[Records from a dataset]
————

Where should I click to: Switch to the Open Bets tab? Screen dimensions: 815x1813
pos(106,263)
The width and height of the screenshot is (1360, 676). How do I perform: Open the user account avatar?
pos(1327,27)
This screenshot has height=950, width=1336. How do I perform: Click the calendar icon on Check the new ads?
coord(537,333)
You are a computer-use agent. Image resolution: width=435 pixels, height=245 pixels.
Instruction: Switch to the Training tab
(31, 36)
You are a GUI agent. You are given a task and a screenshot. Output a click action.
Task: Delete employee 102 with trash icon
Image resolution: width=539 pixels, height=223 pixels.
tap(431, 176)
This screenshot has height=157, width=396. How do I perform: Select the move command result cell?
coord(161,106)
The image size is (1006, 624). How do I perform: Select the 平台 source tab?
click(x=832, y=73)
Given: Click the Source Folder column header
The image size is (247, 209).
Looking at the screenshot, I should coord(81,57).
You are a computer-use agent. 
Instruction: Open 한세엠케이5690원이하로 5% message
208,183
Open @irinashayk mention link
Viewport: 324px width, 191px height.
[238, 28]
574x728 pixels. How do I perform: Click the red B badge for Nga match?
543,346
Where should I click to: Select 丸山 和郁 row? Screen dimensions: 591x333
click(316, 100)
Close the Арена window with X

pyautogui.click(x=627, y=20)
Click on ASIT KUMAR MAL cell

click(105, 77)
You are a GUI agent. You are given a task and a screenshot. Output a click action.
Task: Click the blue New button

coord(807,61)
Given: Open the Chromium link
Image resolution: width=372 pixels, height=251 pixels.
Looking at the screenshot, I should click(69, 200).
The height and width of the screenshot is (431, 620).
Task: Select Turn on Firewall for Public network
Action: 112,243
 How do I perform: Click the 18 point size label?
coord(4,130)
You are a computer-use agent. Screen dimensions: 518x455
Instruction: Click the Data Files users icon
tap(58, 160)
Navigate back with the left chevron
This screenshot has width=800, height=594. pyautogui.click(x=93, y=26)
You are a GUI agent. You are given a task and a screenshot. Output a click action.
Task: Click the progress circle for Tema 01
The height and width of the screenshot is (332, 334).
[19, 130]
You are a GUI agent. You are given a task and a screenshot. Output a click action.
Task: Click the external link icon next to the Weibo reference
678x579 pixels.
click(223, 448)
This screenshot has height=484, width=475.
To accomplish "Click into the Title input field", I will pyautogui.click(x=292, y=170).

————

◆ Problem to solve: Set down exactly what runs from the line containing "678x579 pixels." through the last line above, both lines included.

◆ Exercise result:
678x579 pixels.
click(223, 448)
This screenshot has height=484, width=475.
To accomplish "Click into the Title input field", I will pyautogui.click(x=292, y=170).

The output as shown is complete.